Coincidenza a parte, per il suo debutto dietro la macchina da presa, che lo ha visto impegnato anche davanti nel piccolo ruolo di un amico della coppia protagonista, Cullen ha puntato su una storia d’amore moderna, che segue i sei anni di relazione tra Jenna e Leon. Raccontato attraverso gli highlights della loro relazione, il film mostra come sia l’amicizia sia i risentimenti crescano man mano che le preoccupazioni della vita adulta li mette a confronto. Ne scaturisce un melodramma a capitoli che mostrano altrettanti momenti salienti della suddetta love story, dal colpo di fulmine in una discoteca che li terrà svegli sino all’alba sino alla parola fine scritta un giorno d’inverno con un doloroso addio consumato in una scena davvero toccante. Non si tratta in questo caso di uno spoiler, poiché quella di Pink Wall altro non è che la parabola sentimentale per antonomasia di un amore che nasce e muore tra alti e bassi, gioie e dolori, passione e brusche frenate. Il tutto restituito sullo schermo mediante una scansione del racconto non lineare che asseconda quello che è un modus operandi comune, ossia quello di giustapporre diversi momenti per costruire un panorama sentimentale all’interno della nostra storia emotiva. Insomma, quando è giunta l’ora del bilancio si è soliti mettere insieme i ricordi belli con quelli brutti ed è esattamente ciò che fa il regista sin dalla fase di scrittura per poi applicarlo in quella di montaggio.

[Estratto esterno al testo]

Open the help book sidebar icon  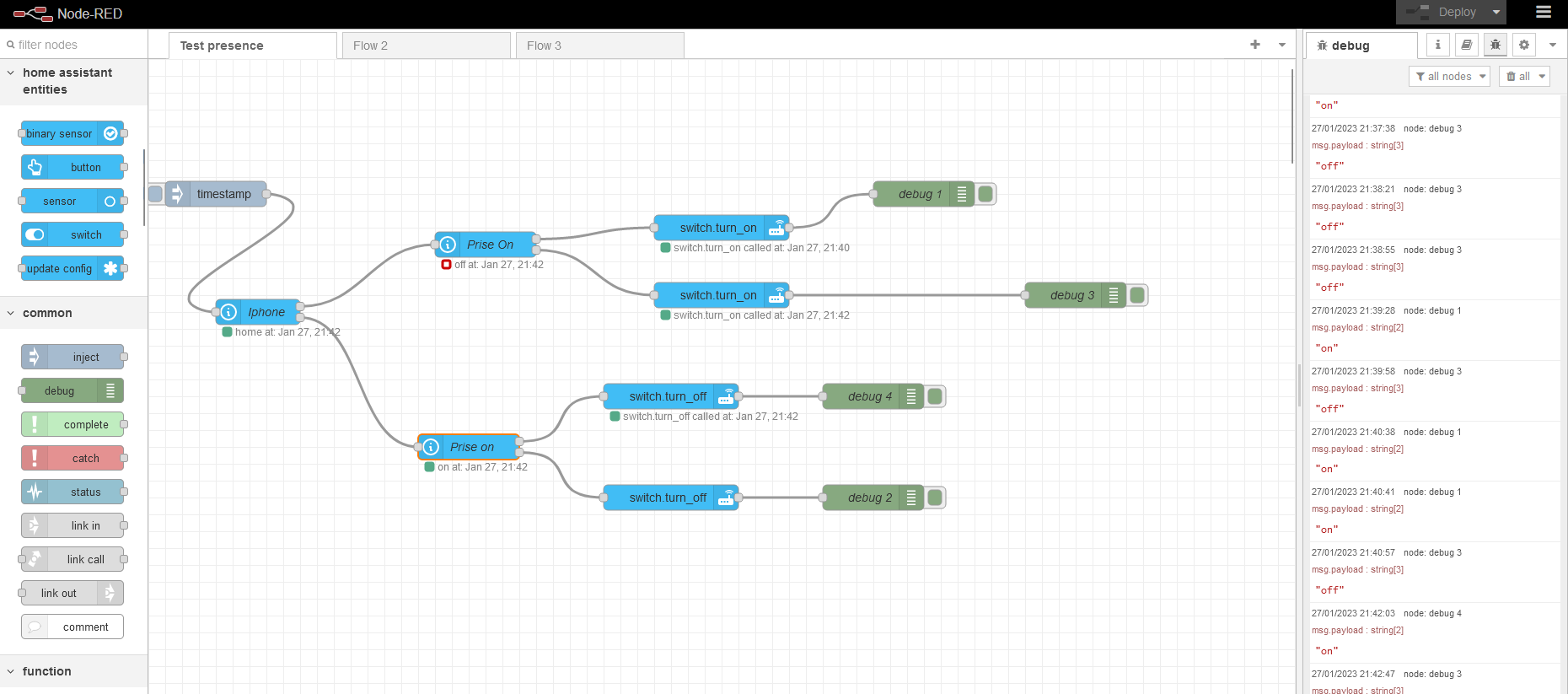(1466, 45)
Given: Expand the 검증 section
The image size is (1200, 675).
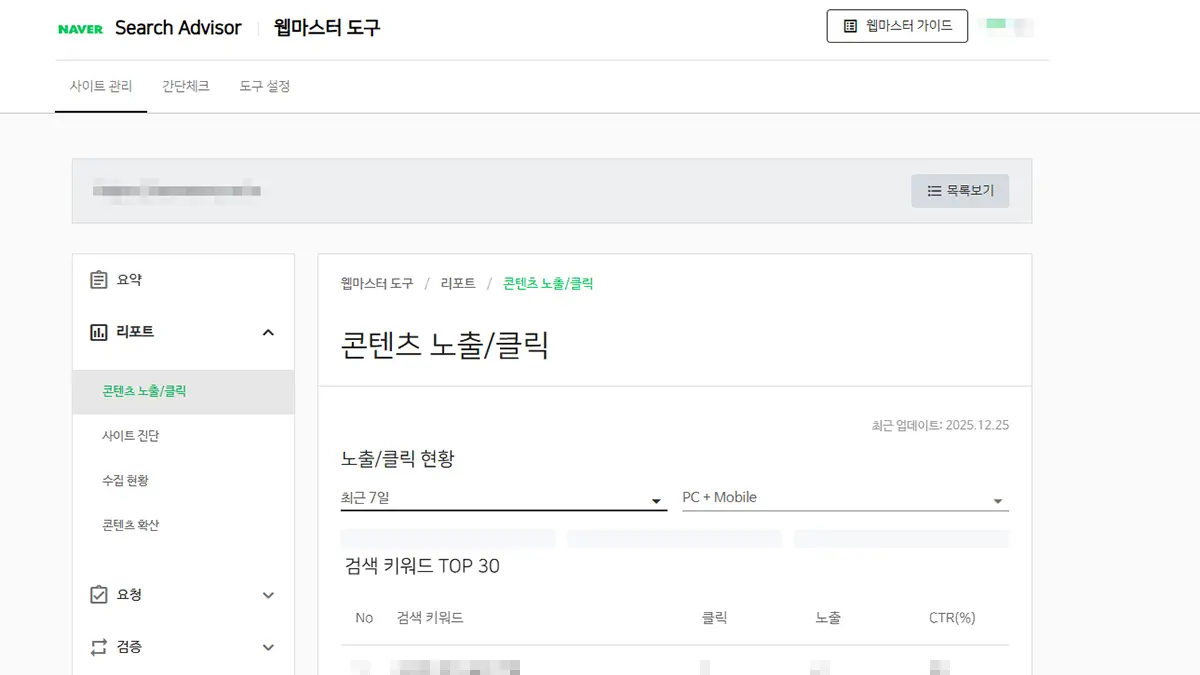Looking at the screenshot, I should tap(267, 646).
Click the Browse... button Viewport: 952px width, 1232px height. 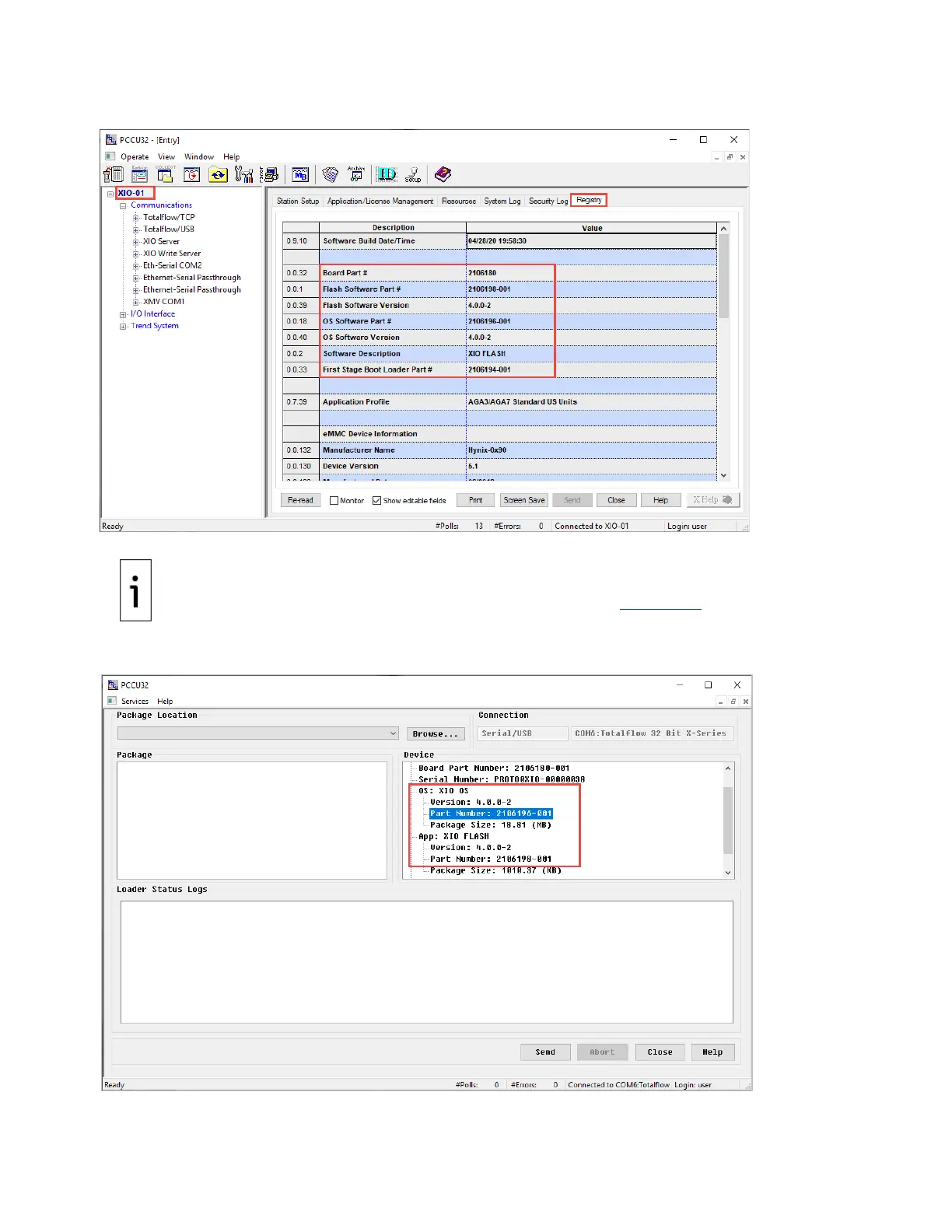(436, 733)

Il risultato è una frammentazione spazio temporale che ricorda vagamente 5×2 di François Ozon, laddove il cineasta francese ricostruisce la vicenda au contraire attraverso cinque momenti della loro storia visti in ordine cronologico invertito: il divorzio, una serata intima, la nascita del figlio, il matrimonio, il primo incontro. A cambiare è dunque il tipo di scansione che passa dalla modalità reverse a quella randomonica. Nella pellicola dell’attore e regista inglese si assiste quindi a un jump cut continuo che alterna al travolgente primo incontro altri cinque episodi chiave del romanzo amoroso, tutti caratterizzati da un evoluzione interna che ne muta nel tono. Si assiste infatti in tutti e sei i capitoli a un cambio improvviso che ciclicamente vede la situazione inclinarsi, degenerare o raffreddarsi a causa di una parola, di un gesto o di una riflessione a voce alta fuori posto. L’incipit nel ristorante è il bigliettino da visita di questo persistente modo di procedere.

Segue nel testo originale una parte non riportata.